Thüringer Verfassungsschutz ohne parlamentarische Kontrolle

Eine parlamentarische Kontrolle des Thüringer Verfassungsschutzes gibt es seit einigen Monaten nicht mehr. Und die notwendige Dienstaufsicht über SPD-Mann Kramer hat SPD-Innenminister Maier offenbar eingestellt.

picture alliance / Bonn.digital | Marc John

Thüringen ist ein wunderbares Land im Herzen Deutschlands. Landschaftlich, städtebaulich und museal ist es das immer noch. Das, was Thüringen ausmachte, ist aber Erinnerung, es war einmal: Luthers Übersetzung des Neuen Testaments 1521/22 auf der Wartburg; die Baueraufstände 1524; die Erhebung von Burschenschaften 1817 auf der Wartburg gegen reaktionäre Politik; die Weimarer Klassik (ca. 1786 – 1832) mit ihrem Humanitätsideal; die Weimarer Verfassung 1919 als Begründung der ersten Demokratie auf deutschem Boden.

Ja, das war einmal. Zwischen 1949/1951 und 1990 war das in drei DDR-Bezirke aufgeteilte Thüringen demokratie-politisch ein Totalausfall. Seit spätestens 2020 ist Thüringen dies zunehmend wieder. Man denke allein an die Wahl des FDP-Manns Thomas Kemmerich, der am 5. Februar 2020 mit den Stimmen von AfD, CDU und FDP zum Ministerpräsidenten gewählt wurde. Am 6. Februar 2020 meldete sich Kanzlerin Merkel (CDU) aus Südafrika dazu zu Wort: Dieser Vorgang sei „unverzeihlich“ und deshalb „muss das Ergebnis rückgängig gemacht werden.“ Merkels Schlusssatz an diesem Tag: „Es war ein schlechter Tag für die Demokratie.“ Aber nicht, wie Merkel das meinte. Das Bundesverfassungsgericht (BVerfG) brauchte übrigens bis 16. Juni 2022 (da war Merkel schon nicht mehr im Amt), diese Äußerung der damals amtierenden Bundeskanzlerin zu rügen.
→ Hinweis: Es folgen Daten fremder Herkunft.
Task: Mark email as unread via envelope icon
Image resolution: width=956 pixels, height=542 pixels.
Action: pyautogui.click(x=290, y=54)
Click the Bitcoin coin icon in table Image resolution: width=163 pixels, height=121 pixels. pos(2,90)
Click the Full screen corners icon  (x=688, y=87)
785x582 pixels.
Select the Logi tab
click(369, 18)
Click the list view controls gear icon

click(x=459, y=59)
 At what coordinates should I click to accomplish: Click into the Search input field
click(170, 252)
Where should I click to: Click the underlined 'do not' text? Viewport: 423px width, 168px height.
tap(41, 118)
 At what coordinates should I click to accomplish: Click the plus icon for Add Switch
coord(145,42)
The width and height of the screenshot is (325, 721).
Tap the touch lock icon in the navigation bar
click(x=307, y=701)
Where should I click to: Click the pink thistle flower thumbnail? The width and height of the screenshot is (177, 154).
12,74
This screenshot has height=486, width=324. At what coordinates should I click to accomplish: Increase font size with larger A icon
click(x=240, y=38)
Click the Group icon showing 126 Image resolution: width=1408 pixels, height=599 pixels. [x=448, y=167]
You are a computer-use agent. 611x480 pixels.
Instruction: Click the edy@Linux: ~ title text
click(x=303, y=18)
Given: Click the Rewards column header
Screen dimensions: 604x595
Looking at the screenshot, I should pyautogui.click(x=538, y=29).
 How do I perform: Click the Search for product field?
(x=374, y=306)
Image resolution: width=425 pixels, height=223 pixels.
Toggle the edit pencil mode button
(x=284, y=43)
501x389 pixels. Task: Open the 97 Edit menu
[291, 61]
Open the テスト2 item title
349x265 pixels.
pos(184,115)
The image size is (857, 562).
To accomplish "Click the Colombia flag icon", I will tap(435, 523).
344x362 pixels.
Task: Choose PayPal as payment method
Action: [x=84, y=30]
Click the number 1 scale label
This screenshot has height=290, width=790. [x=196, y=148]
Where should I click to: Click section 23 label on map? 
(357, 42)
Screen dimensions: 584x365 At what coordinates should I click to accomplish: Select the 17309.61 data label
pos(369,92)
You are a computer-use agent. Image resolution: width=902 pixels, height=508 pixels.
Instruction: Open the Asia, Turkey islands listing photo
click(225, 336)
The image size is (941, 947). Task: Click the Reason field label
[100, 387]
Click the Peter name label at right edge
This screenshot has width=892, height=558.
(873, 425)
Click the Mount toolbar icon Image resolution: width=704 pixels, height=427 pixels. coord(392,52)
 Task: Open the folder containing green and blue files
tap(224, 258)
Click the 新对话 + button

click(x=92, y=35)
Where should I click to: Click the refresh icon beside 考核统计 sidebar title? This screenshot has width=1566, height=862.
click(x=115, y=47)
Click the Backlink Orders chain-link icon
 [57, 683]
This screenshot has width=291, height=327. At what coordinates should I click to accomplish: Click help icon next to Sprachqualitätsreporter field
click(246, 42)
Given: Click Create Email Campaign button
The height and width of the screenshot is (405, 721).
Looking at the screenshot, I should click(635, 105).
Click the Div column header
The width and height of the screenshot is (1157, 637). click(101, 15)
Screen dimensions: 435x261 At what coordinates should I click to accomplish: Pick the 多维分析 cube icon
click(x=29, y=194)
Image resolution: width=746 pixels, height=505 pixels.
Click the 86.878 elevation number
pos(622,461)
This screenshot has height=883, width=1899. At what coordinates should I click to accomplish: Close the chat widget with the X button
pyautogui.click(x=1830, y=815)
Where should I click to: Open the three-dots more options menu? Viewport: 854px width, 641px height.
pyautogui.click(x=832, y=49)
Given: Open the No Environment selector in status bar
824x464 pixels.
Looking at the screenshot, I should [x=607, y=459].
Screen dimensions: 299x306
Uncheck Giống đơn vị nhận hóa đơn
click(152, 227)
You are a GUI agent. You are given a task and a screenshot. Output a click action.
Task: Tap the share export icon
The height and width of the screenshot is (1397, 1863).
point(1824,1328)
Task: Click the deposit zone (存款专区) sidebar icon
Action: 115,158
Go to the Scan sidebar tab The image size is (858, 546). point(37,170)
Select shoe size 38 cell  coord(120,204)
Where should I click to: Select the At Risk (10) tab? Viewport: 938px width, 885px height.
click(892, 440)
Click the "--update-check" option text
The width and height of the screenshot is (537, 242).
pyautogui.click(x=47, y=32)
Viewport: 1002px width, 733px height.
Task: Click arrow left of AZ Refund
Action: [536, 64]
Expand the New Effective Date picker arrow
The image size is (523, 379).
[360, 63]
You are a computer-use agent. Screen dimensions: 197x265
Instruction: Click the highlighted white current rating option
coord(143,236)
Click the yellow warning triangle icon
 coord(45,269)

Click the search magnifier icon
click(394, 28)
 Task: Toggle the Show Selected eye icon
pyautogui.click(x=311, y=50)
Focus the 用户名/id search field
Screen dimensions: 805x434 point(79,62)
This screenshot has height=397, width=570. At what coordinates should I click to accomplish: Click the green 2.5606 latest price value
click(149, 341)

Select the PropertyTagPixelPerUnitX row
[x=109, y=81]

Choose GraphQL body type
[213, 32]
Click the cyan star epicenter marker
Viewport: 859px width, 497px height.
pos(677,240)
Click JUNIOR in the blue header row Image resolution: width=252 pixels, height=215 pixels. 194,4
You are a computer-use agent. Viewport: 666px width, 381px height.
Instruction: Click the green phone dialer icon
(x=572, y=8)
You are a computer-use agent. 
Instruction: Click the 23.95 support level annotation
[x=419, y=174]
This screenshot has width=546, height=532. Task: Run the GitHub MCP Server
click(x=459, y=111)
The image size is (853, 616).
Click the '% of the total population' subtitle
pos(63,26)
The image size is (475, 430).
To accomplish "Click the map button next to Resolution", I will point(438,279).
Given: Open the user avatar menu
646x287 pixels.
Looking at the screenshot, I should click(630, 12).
Kemmerich indes trat unter dem Eindruck eines politischen und medialen Sperrfeuers (auch aus der FDP) am 4. März 2020 zurück.

Schlechte Tage für Demokratie seit Februar 2020

Die schlechten Tage für die Demokratie setzten sich fort; seither regiert eine Linkspartei/Rot/Grün-Minderheitsregierung unter der Führung des „Linkspartei“-Frontmanns (der schon seit 2015 Ministerpräsident war) Bodo Ramelow. Letzterer versprach, baldige Neuwahlen herbeizuführen. Es kam nicht dazu.

Nun hat Thüringen am 1. September 2024 wieder gewählt, und es läuft wieder auf eine Minderheitsregierung hinaus. Diesmal als CDU/SPD/BSW(„Brombeer“)-Koalition wohl unter Führung des blassen CDU-Manns Mario Voigt – geduldet womöglich mit einer Stimme des Herrn Ramelow. Die Wahl findet voraussichtlich am 12. Dezember statt.

Derweil hatte Thüringens Verfassungsschutzpräsident Stephan Kramer längst Fakten geschaffen, um die stärkste Fraktion im Thüringer Landtag, die AfD, für ein Parteiverbot freizugeben. Er betreibt das sehr eigenmächtig seit mehreren Jahren: sehr zum Wohlwollen von Ramelow und seines unmittelbaren Chefs, des bisherigen und voraussichtlich „neuen“ SPD-Innenministers Georg Maier. Zum Wohlwollen auch eines möglichen CDU-Ministerpräsidenten Voigt, auch wenn dieser sich in der Causa „Kramer“ bedeckt hält.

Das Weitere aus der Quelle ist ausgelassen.